With a capital gains tax creating a disincentive for mutual funds to sell stocks that have increased in value, the “lock-in” not only reduces the likelihood of the fund selling the stock, it also increases the likelihood of the fund voting against the firm’s management – especially if they’re less entrenched,” says research co-written by Scott Weisbenner, the James F. Towey Faculty Fellow at the College of Business.
“We found that a mutual fund’s decision to exit, or stay and support, or stay and fight a firm’s management is based on how ‘locked-in’ they are to a position,” he said. “What that means is, when aggregated across all the mutual fund shareholders in a firm, the behavior of mutual funds has real implications for vote outcomes and firm policy.”
Weisbenner says considerable attention has already been paid to corporate governance – or how shareholders influence a firm’s management to maximize the firm’s stock price.
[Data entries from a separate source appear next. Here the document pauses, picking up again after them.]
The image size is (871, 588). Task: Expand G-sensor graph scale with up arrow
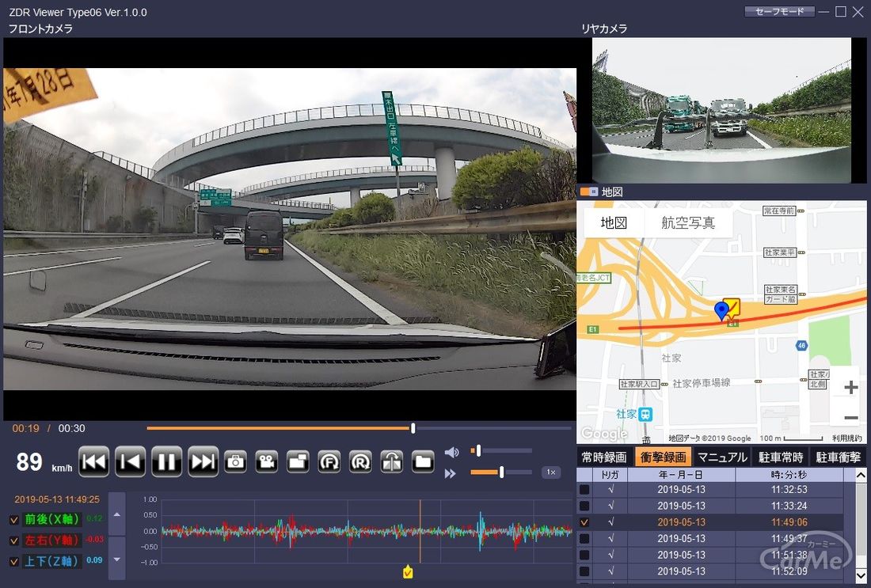116,514
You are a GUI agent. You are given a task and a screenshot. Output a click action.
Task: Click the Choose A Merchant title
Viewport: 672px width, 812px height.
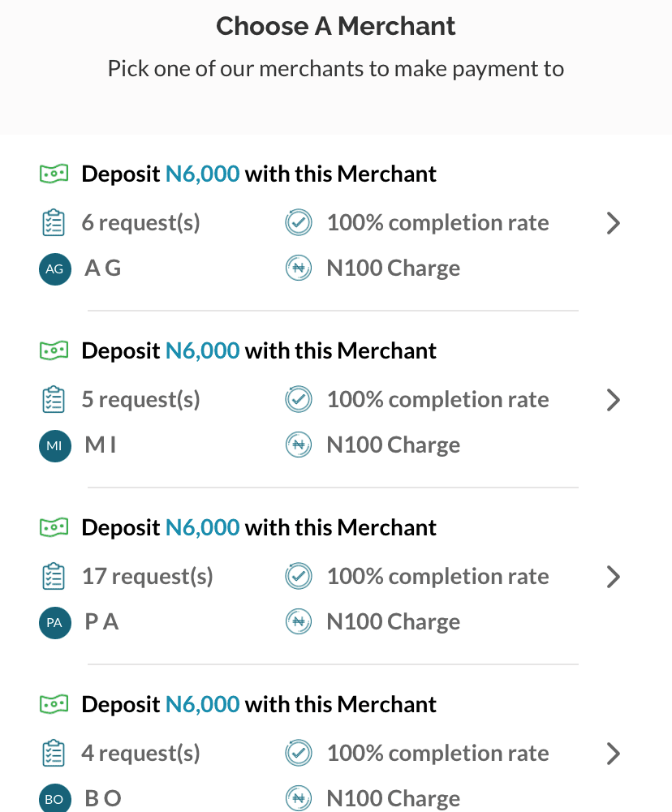point(336,26)
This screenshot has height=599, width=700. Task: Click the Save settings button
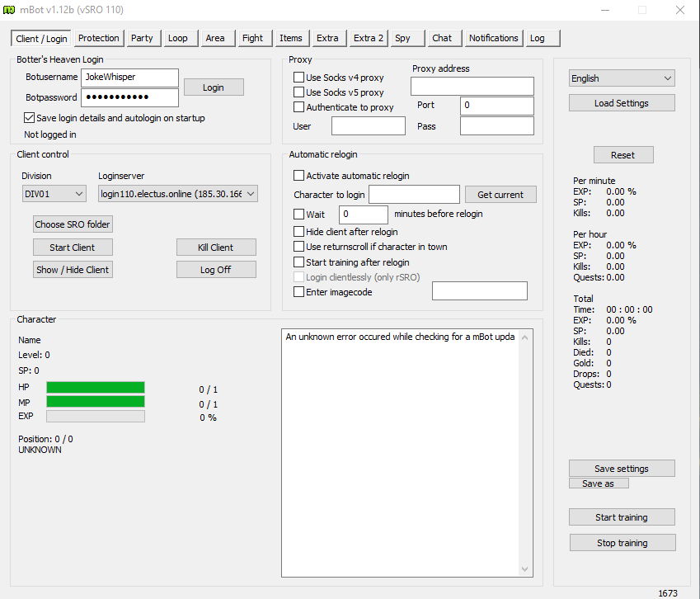pos(622,469)
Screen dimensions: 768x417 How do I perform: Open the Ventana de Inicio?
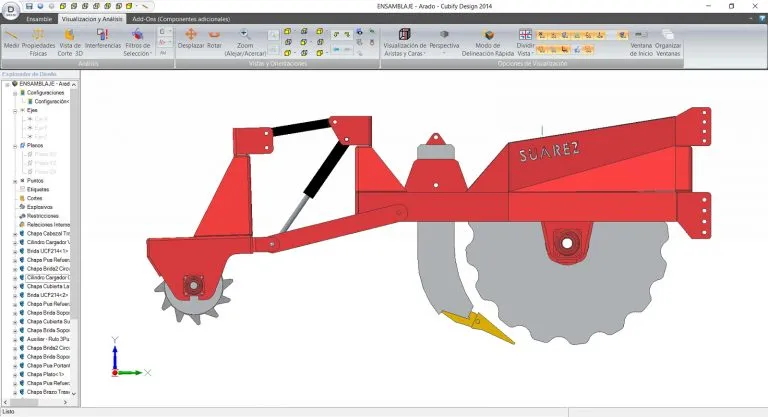point(641,40)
“Work has been done showing that the capital gains tax, which affects investors in nonretirement account funds, causes mutual funds to postpone selling stocks in their portfolio that have gone up in price,” he said. “We further find that given that these funds will be holding the stock for a while anyway, they are more likely to object when management makes a contentious proposal that may not be in the best interests of the firm’s shareholders.”
Which is an interesting result, according to Weisbenner, “because not only are mutual funds an important shareholder class, but also because it illustrates another effect a realization-based capital gains tax” – that is, paying tax on gains only after the asset is sold – “can have on mutual fund manager decisions,” he said.
Given this tax-induced illiquidity, Weisbenner and his co-authors examined whether funds with higher accrued capital gains in a stock of a company were more likely to oppose company management by using a sample of votes in which opposing management was likely to increase value for the firm.
Consistent with a tax motivation, the results indicate that the relationship between providing governance and accrued capital gains is stronger for funds with a high fraction of tax-sensitive investors.
“Since these locked-in funds are likely to continue to hold the stock for a while, they could potentially benefit from the improvement in the company,” Weisbenner said.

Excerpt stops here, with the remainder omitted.